Artículo publicado en ABC.

Hace años que intentamos explicar que el famoso derecho a decidir (recuerden que se trata de un eufemismo) y el referéndum (en estas mismas páginas advertí que era un trampantojo), no han sido en ningún caso el objetivo que perseguían los separatistas, sino simplemente una excusa para llegar a la situación en la que hoy nos encontramos.

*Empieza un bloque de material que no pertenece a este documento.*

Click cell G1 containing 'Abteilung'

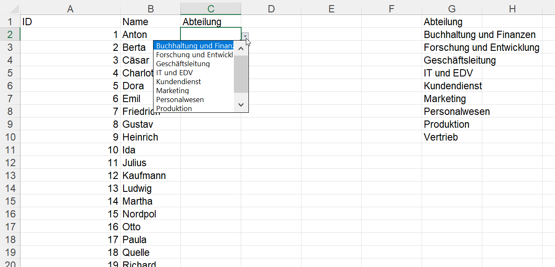click(x=443, y=22)
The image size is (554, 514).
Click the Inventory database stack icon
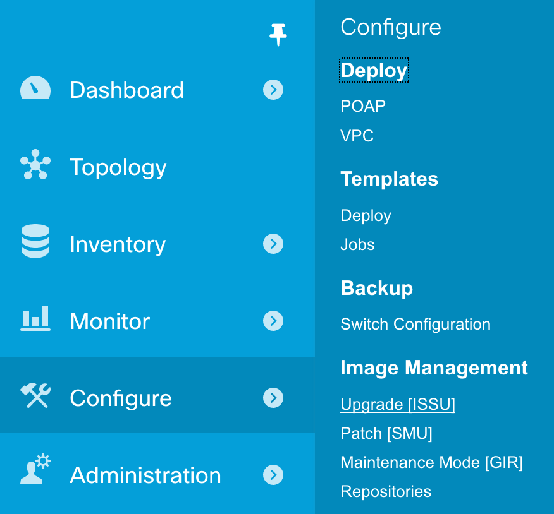click(35, 241)
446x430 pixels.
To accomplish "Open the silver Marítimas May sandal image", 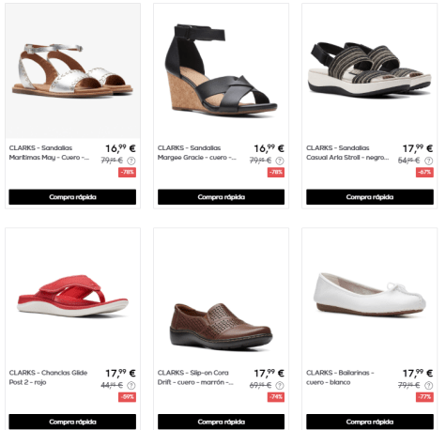I will point(72,71).
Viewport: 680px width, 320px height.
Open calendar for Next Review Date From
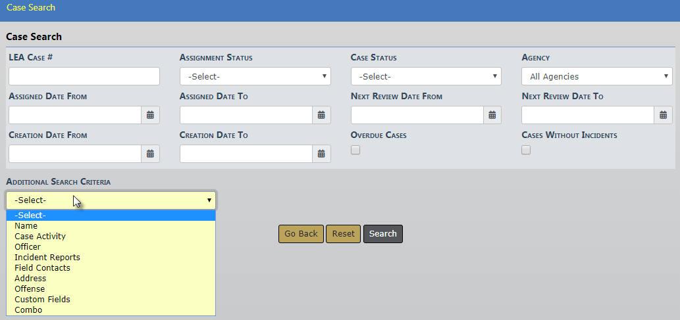[492, 115]
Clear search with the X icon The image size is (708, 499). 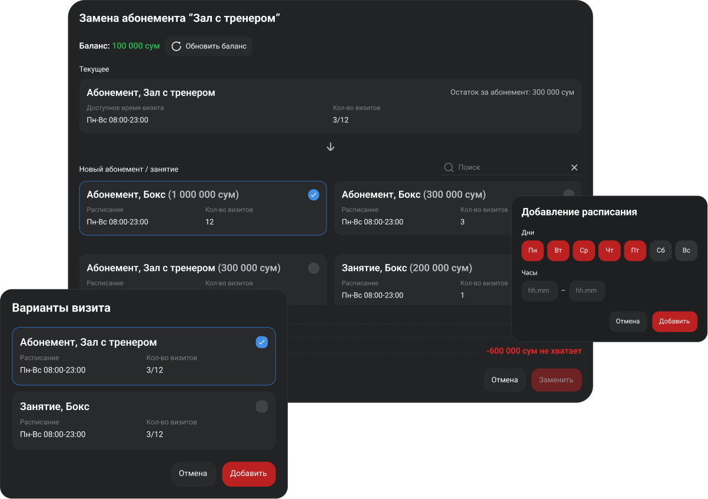click(574, 167)
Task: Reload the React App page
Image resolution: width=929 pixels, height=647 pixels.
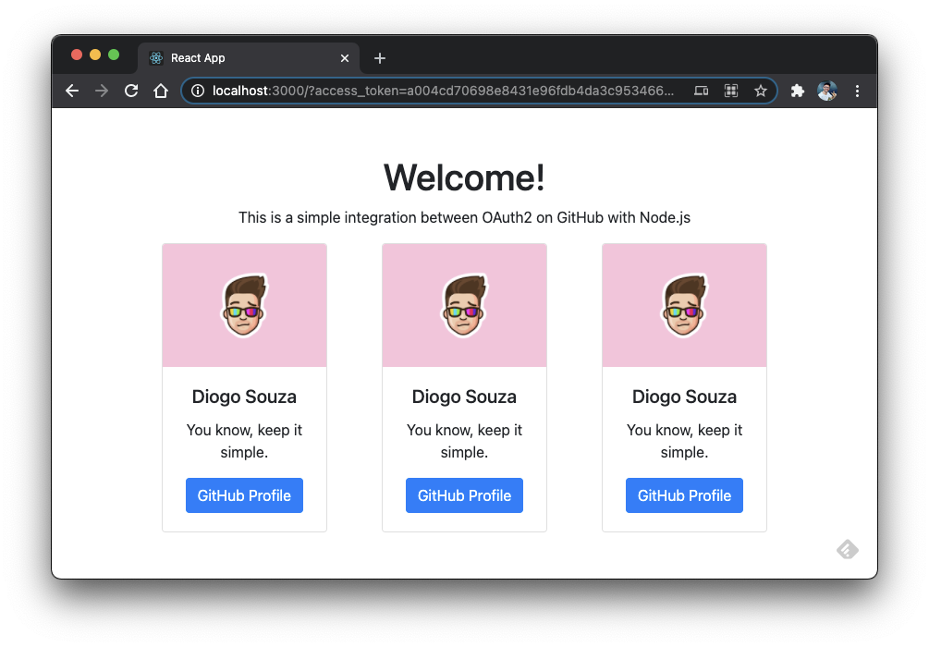Action: [x=130, y=91]
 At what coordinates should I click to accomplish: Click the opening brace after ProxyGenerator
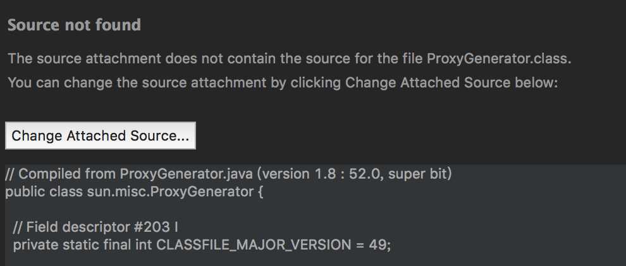coord(261,192)
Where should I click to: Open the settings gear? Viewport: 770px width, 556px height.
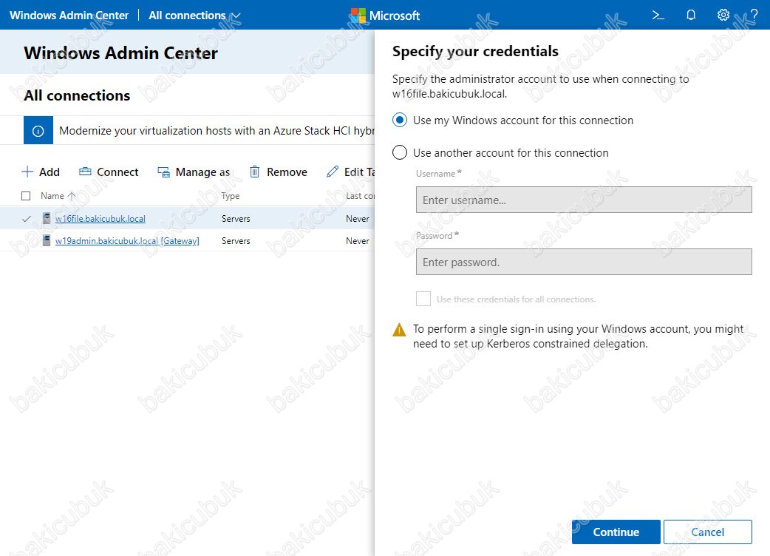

El Govern de la Generalitat primero con Mas, ahora con Puigdemont y Junqueras a la cabeza, hace algunos años que ya tenían decidido que llevarían a Catalunya al punto en el que nos encontramos. Para ellos el derecho a decidir siempre ha consistido en que eran ellos los únicos legitimados para decidir dónde llevar a Cataluña. Necesitaban una mayoría social que les respaldara en su objetivo, que les sirviera de coartada en su decisión, y por ello han intentado sumar a catalanes, con la mentira del derecho a decidir, como eufemismo del derecho a la autodeterminación.

Y así estamos, Puigdemont  máximo responsable de, especialmente desde el 6 de septiembre, ignorar y vulnerar derechos y libertades de millones de catalanes y después. Empecinado en simular un referéndum, porque solo necesitaba una simulación, ahora ha lanzado a parte de la población contra la otra parte y contra aquellos que tienen como misión defender los derechos de toda la ciudadanía, como son los Cuerpos y Fuerzas de Seguridad.

Escribí estas líneas durante el día de ayer, jornada de huelga general “improvisada” por la violencia del 1-O… ¿Seguro? No, es falso: la convocatoria de la huelga data de 21 de septiembre como queda reflejado en la Orden de la Generalitat de 30 de septiembre que fija los servicios mínimos por la huelga convocada desde el 3 al 9 de octubre. Para mayor insulto, resulta que es la misma Generalitat la que incita a la realización de la huelga, por ejemplo, garantizando que los funcionarios que la hagan no verán alterados sus salarios, lo que de paso sirve para conocer qué funcionarios no hacen huelga ni cobrando. Y éstos son los que pregonan a los cuatro vientos que esto de la independencia es democracia y libertad.

Tristeza, mucha tristeza es lo que me produce, seguro que igual que a la mayoría de catalanes independentistas o no, porque esta situación que está creando conscientemente el Govern de la Generalitat y sus socios y que consiste en señalar y apuntar a presuntos enemigos, no beneficia a nadie, ni a Cataluña, pero sí perjudica a todos, incluso a aquellos que de buena fe en algún momento se creyeron aquello de “la revolución de las sonrisas”.